[Redintegration of articular surface with tibia type III Pilon fracture].

Zhongguo Xiu Fu Chong Jian Wai Ke Za Zhi

Department of Orthopedics, First People's Hospital of Tianshui City, Tianshui Gansu 741000, PR China.

Published: October 2007

Objective: To explore an improved method of surgical operation for reposition of the articular surface with Type III Pilon fractures.

Methods: From January 1999 to December 2005, 20 patients (22 sides) with Type III Pilon fractures were treated with the delayed open reduction and the internal fixation, which took the superior articular surface of the talus as a templet so as to reposition the lower articular surface of the tibia, strengthen the bone transplantation, fasten the internal fixation, and make an early functional exercise possible. Complete data were obtained from 16 of the patients with 18 sides (13 males, 15 sides; 3 females, 3 sides; age, 14-48 years). The injury due to a falling accident was found in 12 patients (14 sides), and due to a traffic accident in 4 patients (4 sides).

Results: The healing of the first intention was achieved in 14 sides, the delayed healing in 3 sides, and the infection in 1 side. The follow-up of all the 16 patients for 9-71 months (average, 22 months) including the X-ray examinations revealed that no screw for the internal fixation entering the articular cavity. According to the Teeny's judging standards of radiology evaluating the result of the surgery for Pilon fractures, the anatomical reduction of the related articular surface was found in 77.8% of the sides (14/18) and the healing of the first intention (stage I ) in 94.4% (17/18).
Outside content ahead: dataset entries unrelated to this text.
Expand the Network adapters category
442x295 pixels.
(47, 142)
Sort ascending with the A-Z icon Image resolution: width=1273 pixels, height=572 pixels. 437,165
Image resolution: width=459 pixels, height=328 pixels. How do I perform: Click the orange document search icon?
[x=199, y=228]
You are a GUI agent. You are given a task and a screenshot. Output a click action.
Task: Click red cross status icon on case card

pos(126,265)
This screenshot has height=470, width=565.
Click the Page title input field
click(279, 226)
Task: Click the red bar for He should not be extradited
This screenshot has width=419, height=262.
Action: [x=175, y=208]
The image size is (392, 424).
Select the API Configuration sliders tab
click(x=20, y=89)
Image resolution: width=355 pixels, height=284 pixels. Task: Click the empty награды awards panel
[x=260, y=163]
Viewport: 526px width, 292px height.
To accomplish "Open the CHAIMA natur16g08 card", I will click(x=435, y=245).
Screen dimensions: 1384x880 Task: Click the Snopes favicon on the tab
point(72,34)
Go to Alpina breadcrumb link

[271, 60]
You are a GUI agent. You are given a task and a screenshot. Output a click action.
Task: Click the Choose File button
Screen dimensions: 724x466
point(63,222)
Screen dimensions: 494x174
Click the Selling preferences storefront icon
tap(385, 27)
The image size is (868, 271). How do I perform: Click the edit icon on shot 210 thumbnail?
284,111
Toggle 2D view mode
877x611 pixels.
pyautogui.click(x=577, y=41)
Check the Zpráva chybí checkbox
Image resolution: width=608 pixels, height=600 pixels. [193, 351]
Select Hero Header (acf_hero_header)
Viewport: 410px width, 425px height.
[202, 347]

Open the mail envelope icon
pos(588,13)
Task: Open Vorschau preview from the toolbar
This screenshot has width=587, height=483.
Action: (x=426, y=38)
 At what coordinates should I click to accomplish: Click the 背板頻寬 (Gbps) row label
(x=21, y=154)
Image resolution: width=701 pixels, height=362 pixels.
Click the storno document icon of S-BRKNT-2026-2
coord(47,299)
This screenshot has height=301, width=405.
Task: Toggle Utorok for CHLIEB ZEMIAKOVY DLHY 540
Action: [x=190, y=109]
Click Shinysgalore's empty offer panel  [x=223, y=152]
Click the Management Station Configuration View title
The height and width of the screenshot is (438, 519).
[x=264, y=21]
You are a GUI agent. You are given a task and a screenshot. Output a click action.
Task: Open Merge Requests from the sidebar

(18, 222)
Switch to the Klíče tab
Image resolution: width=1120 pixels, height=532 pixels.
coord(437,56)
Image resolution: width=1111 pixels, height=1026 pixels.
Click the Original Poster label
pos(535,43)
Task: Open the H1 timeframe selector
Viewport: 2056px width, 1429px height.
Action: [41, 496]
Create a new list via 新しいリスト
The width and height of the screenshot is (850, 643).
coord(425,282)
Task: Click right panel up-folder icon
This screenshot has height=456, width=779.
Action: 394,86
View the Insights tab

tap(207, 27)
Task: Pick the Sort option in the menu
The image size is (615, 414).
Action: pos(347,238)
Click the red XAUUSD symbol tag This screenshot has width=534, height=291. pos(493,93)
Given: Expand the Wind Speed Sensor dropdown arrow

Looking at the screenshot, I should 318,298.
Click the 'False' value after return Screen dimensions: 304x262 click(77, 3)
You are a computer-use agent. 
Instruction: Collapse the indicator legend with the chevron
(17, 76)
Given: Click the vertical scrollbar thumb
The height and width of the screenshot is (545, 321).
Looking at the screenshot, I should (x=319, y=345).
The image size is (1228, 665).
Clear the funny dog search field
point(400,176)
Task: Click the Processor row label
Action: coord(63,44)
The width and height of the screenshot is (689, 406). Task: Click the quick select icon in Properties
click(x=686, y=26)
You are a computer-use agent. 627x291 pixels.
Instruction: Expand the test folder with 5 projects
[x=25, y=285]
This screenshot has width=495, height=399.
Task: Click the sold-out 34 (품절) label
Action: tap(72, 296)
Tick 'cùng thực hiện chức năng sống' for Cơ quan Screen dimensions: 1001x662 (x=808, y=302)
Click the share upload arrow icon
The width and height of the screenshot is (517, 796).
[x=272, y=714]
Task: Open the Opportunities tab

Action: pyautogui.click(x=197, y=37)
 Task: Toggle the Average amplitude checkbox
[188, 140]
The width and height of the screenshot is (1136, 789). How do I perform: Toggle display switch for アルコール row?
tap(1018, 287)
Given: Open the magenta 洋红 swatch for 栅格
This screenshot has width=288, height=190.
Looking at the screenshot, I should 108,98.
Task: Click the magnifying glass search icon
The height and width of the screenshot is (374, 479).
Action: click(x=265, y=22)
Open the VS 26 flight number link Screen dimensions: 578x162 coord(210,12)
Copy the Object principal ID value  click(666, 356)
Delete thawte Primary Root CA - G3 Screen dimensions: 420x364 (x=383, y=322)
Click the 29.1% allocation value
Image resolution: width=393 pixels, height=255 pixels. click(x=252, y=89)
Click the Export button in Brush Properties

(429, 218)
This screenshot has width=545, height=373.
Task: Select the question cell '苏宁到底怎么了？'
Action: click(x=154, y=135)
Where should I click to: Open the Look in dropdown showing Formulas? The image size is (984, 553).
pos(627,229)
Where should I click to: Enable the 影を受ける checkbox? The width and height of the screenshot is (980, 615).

According to the Mazur's criteria, an excellent result was obtained in 5 sides, good in 7, fair in 5, and poor in 1. The excellent and good result was 66.7%.

Conclusion: Proper management of the injured soft tissues, prompt recovery of the tibial distant plateau height, and accurate reposition of the articular surface, enough transplant bone for the solid support, strong internal fixation for the distant tibial anatomical structure, and early functional exercise are the key points to the successful operation.